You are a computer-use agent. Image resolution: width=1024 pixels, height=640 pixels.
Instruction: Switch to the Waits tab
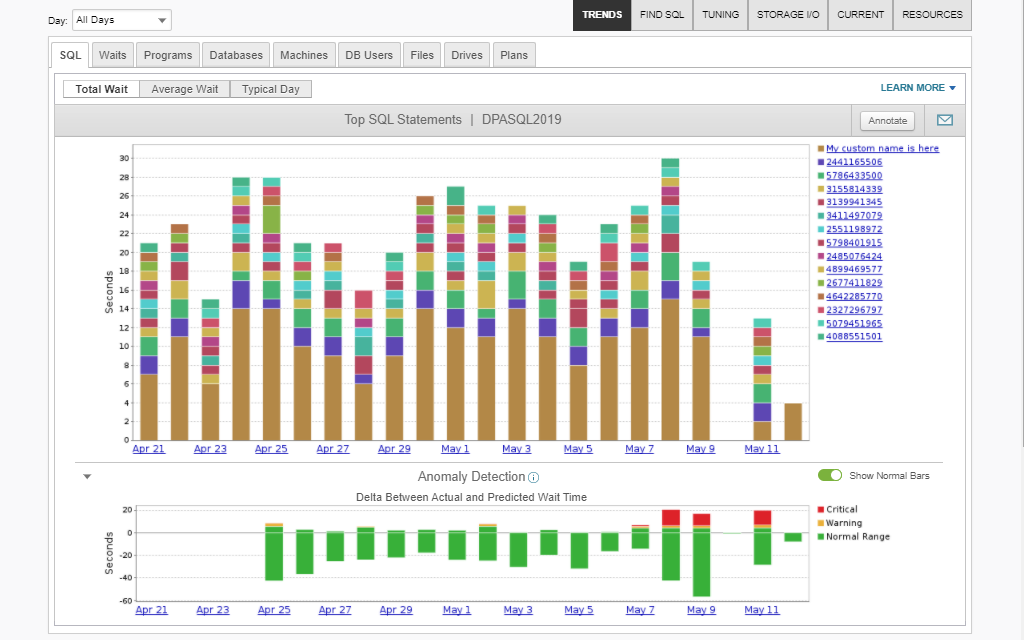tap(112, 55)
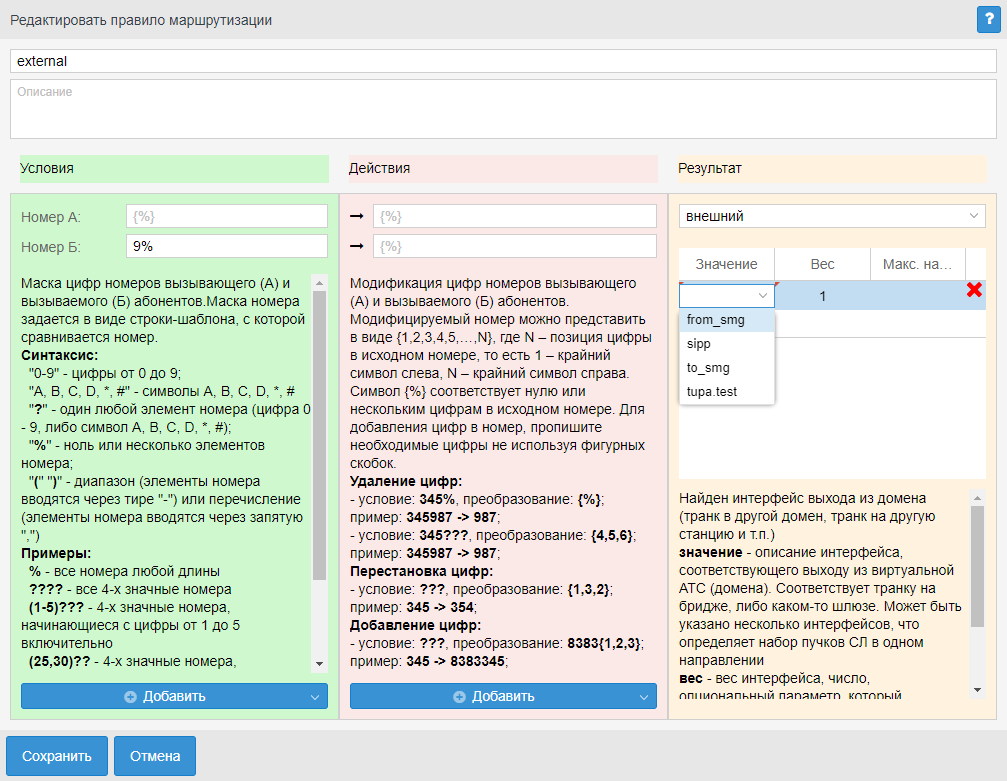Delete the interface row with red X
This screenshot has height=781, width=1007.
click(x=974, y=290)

▬▬▬▬▬▬

WORK TO BE COMPLETED :: Rewrite the material above, changing "Waits" to "Locks" and leaving everything else the same. Don't include the pictures.

FULL ANSWER ::
You are a computer-use agent. Image resolution: width=1024 pixels, height=640 pixels.
Instruction: Switch to the Locks tab
tap(112, 55)
Delete the interface row with red X
This screenshot has height=781, width=1007.
click(x=974, y=290)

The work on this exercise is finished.